Se no Brasil até o passado é incerto, na Justiça do Trabalho a incerteza é ainda maior.

Apesar de ter prevalecido no Supremo Tribunal Federal o entendimento de que não há vínculo empregatício entre entregadores e motoristas de aplicativos e as plataformas para as quais eles prestam serviços, os juízes do Trabalho têm decidido de outra maneira.

O iFood saiu derrotado hoje de uma Ação Civil Pública movida em 2021 pelo Ministério Público do Trabalho.

Por 2 votos a 1, os desembargadores da 14ª Turma da 2ª Região do Tribunal Regional do Trabalho de São Paulo (TRT 2) decidiram que existe sim vínculo trabalhista dos entregadores com a plataforma de pedidos – e condenaram o iFood a pagar uma indenização de R$ 10 milhões.

O entendimento reforma a decisão da primeira instância, na qual uma juíza havia decidido contra o vínculo.

No STF, depois de várias decisões monocráticas de seus ministros, a 1ª  Turma do STF decidiu de maneira unânime, em dezembro de 2023, que não existe vínculo.

Além de passarem por cima do STF, os juízes da 14ª  Turma do TRT 2 resolveram inovar e criar uma maneira de calcular o tempo de hora trabalhada. Pela decisão dos desembargadores, o vínculo se dá pela hora trabalhada entre o recebimento de uma chamada e a entrega das mercadorias.

Existe na Câmara um Projeto de Lei Complementar que propõe uma regulamentação em que as horas trabalhadas pelos motoristas e entregadores sejam calculadas pelo tempo de trabalho efetivo, e não pelo período em que estejam logados às plataformas – mas, até onde se tem notícia, o PLP encaminhado pelo Executivo em março não fala em vínculo e ainda não foi apreciado pelos parlamentares.

A decisão do TRT não tem efeito imediato, e o iFood disse que entrará com recurso.

De acordo com a plataforma, o entendimento dos juízes “destoa de decisões recentes do próprio TRT e gera insegurança jurídica para o setor de delivery ao estabelecer um modelo de vínculo empregatício por hora trabalhada, que não tem previsão na legislação atual e não seria viável diante da dinâmica flexível e autônoma do trabalho por aplicativo”.

“A determinação impõe a uma única empresa obrigações que, se cabíveis, deveriam ser discutidas para todo o setor, o que atrapalha a competitividade do mercado, cria assimetrias e prejudica o modelo de negócio do iFood,” diz a nota.

Segundo a empresa, a sua plataforma atende mais de 380 mil estabelecimentos e 360 mil entregadores. 

Executivos do setor receberam a notícia com preocupação, porque era uma questão que já parecia pacificada, mas voltou a ganhar força nos tribunais trabalhistas.

Na terça-feira, a 99 saiu vencedora em uma ação semelhante a esta contra o iFood, mas a votação foi apertada.
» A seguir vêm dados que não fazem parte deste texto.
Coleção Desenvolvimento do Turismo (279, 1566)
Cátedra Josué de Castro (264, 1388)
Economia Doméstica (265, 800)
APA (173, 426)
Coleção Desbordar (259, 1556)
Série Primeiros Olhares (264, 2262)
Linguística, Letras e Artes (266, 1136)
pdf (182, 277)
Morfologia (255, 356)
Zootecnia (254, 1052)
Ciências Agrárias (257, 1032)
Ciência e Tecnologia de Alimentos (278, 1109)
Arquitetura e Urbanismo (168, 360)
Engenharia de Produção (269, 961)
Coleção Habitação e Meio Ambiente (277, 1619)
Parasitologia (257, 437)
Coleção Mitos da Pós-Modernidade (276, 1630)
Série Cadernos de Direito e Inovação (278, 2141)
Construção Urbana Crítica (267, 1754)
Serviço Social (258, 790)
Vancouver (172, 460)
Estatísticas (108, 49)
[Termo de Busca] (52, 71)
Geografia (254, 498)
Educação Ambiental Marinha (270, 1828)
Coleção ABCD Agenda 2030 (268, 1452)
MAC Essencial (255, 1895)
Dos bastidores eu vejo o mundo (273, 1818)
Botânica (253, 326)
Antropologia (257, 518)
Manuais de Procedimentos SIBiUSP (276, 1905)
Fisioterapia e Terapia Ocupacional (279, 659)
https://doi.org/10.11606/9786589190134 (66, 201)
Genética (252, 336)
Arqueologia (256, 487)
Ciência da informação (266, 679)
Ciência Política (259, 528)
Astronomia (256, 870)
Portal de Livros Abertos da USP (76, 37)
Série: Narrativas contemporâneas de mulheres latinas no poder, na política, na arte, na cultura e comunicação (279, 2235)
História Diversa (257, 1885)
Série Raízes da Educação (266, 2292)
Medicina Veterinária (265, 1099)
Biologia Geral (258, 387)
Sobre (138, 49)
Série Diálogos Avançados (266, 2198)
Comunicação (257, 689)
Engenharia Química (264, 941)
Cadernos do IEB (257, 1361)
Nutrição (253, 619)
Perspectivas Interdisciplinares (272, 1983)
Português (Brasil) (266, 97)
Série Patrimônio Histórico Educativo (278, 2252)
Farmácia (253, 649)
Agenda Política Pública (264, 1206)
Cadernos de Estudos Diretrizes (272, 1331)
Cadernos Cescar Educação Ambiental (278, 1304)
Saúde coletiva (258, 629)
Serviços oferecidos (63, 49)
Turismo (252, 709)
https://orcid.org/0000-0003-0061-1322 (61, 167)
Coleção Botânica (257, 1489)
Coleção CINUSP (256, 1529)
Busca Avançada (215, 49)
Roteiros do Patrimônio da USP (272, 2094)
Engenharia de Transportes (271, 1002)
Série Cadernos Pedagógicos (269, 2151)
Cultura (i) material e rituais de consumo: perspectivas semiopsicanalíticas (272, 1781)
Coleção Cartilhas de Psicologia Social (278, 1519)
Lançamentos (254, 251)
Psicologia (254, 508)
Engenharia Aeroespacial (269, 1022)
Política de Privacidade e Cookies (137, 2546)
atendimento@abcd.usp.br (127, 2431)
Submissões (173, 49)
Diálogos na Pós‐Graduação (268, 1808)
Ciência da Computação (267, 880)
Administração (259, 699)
A relatora tinha votado a favor do vínculo, mas dois outros desembargadores se posicionaram de maneira contrária.

André Porto, diretor-executivo da Associação Brasileira de Mobilidade e Tecnologia (Amobitec), disse que as discussões regulatórias sobre o trabalho intermediado por plataformas estão sendo realizadas no Executivo e no Legislativo com a colaboração dos representantes dos trabalhadores e das empresas. Para Porto, a redução da incerteza jurídica requer a construção de uma legislação específica.

“Defendemos historicamente a regulamentação na esfera legislativa, com o reconhecimento da natureza de trabalho autônomo exercido por motoristas e entregadores por aplicativo, assegurando direitos como o pagamento mínimo por hora efetivamente trabalhada, não hora logada – porque muitos trabalham logados a mais de um aplicativo,” disse o executivo.

Enquanto a nova lei não é aprovada, o setor espera uma definição mais ampla do STF, com uma decisão plenária de alcance geral.

Na próxima semana, haverá no Supremo uma audiência pública para discutir o vínculo em um processo que envolve a Uber e cujo relator é o Ministro Edson Fachin.

O STF decidirá sobre um recurso da Uber questionando uma decisão em que o Tribunal Superior do Trabalho (TST) entendeu que a relação do motorista com a plataforma cumpria os requisitos da CLT para configurar vínculo empregatício.

Espera-se que esse julgamento tenha repercussão geral e crie a jurisprudência que valha para todos os milhares de processos relacionados ao tema. Caso prevaleça o posicionamento contrário à existência do vínculo, restará saber se os juízes trabalhistas vão acatar o veredicto do Supremo.